*INSTRUCTION*
Reproduce the material from the line containing "Click the blue marker dot on line 1" through the line containing "At what coordinates", switching "Tap" to "Press" and keeping everything else the same. Leave the pictures out of your answer.
+++ INPUT ROWS
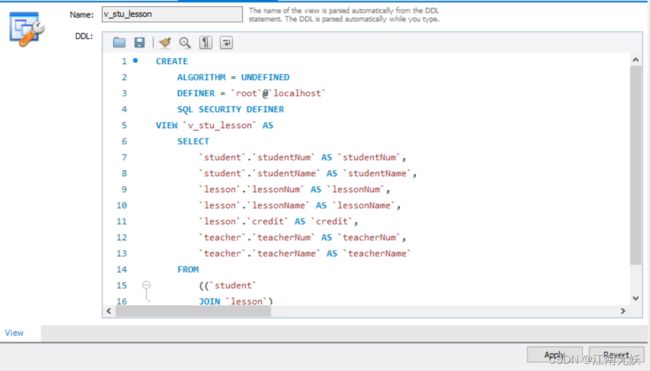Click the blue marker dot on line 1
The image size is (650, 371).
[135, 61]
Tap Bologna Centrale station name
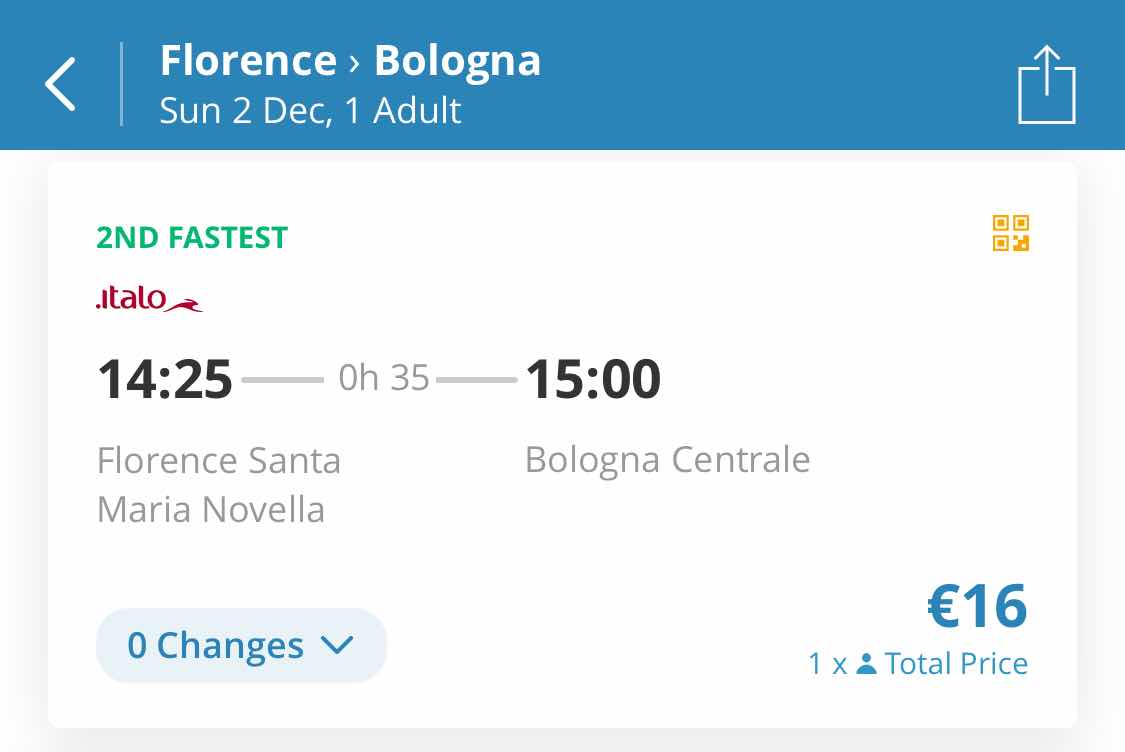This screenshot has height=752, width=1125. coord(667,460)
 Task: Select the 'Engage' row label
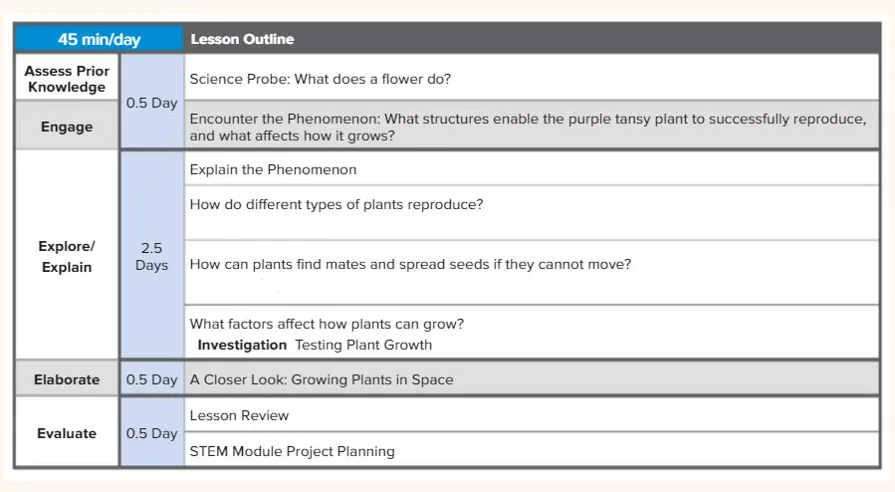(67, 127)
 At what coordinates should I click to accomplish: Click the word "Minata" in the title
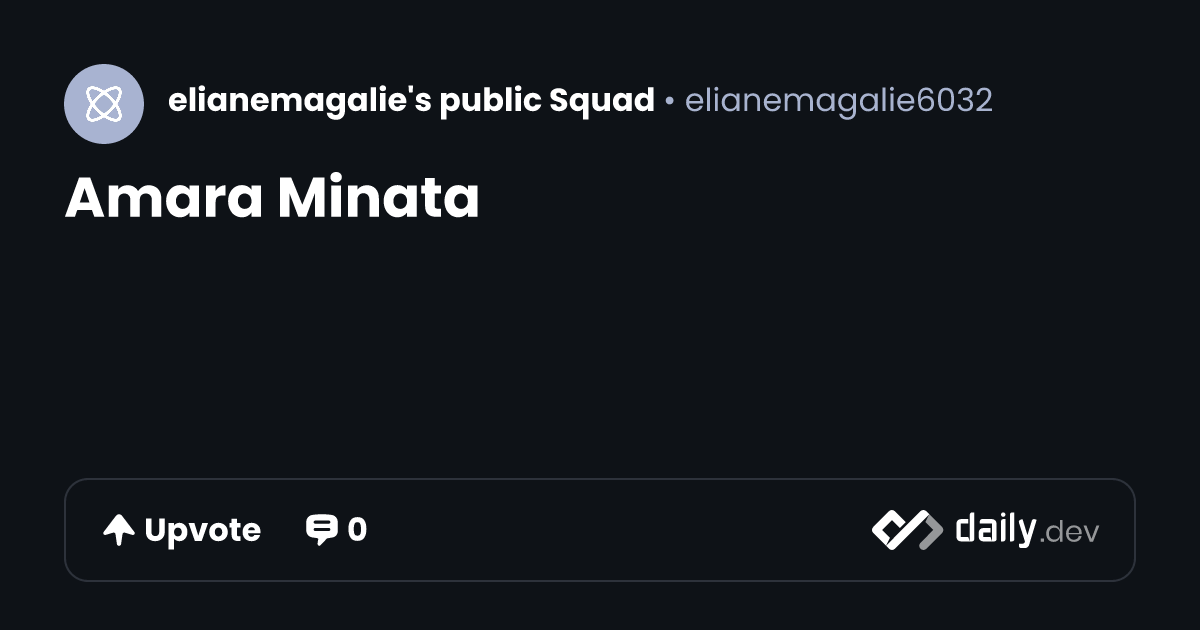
++++++
+++ INPUT ROWS
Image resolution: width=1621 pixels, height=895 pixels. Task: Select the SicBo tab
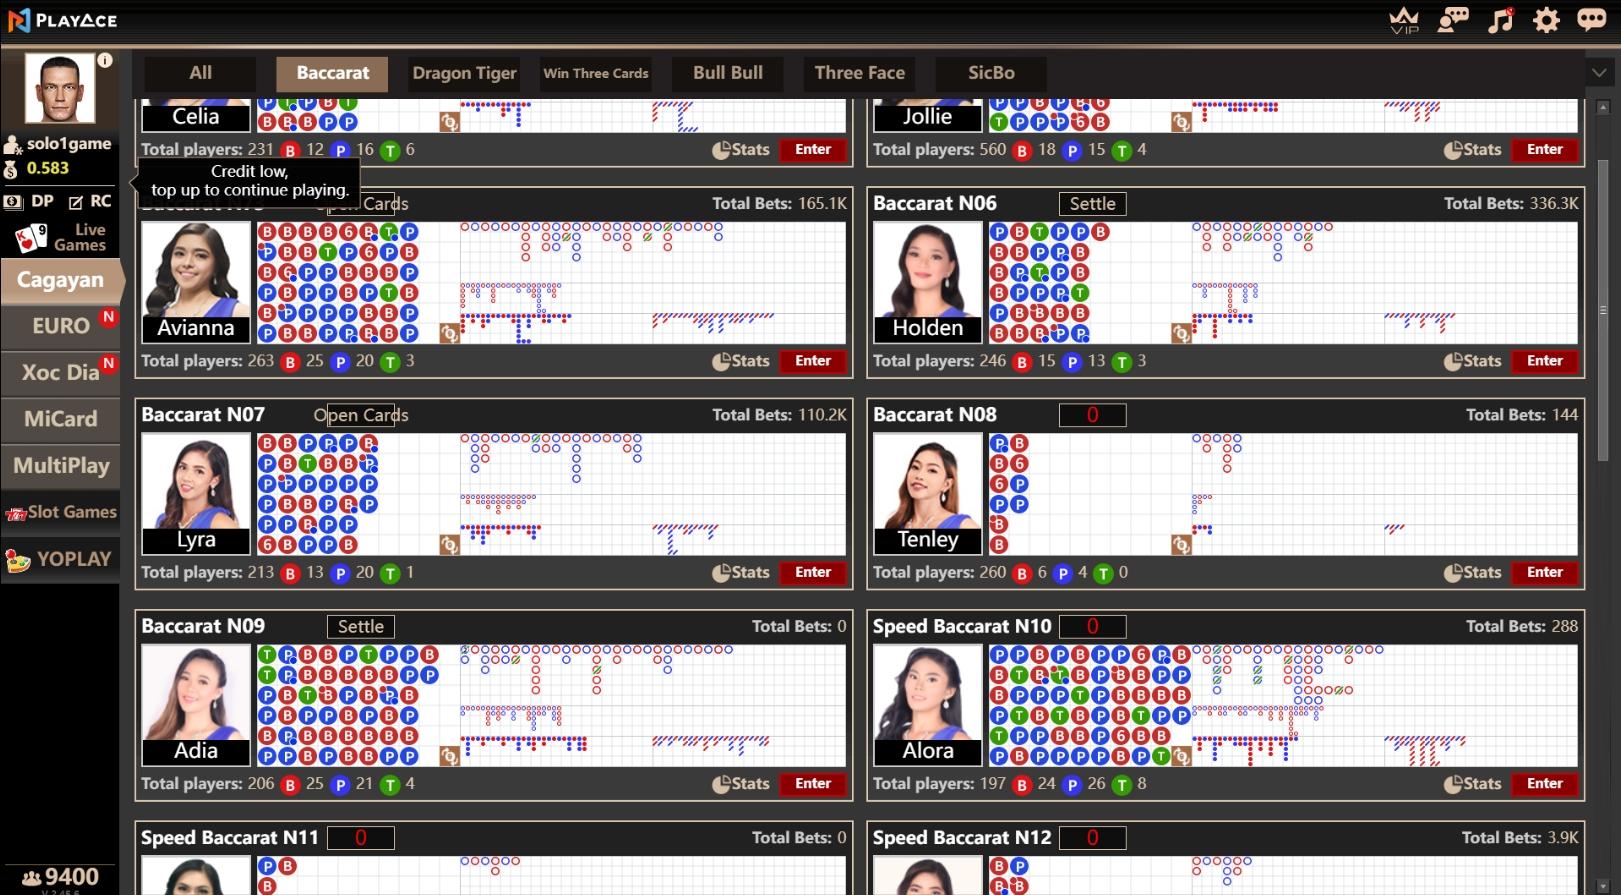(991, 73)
++++++
*COMPLETE ANSWER*
Click the blue marker dot on line 1
The image size is (650, 371).
[135, 61]
Press Bologna Centrale station name
This screenshot has height=752, width=1125. coord(667,460)
 Task: Select the 'Engage' row label
(67, 127)
 At what coordinates should I click to accomplish: Click the word "Minata" in the title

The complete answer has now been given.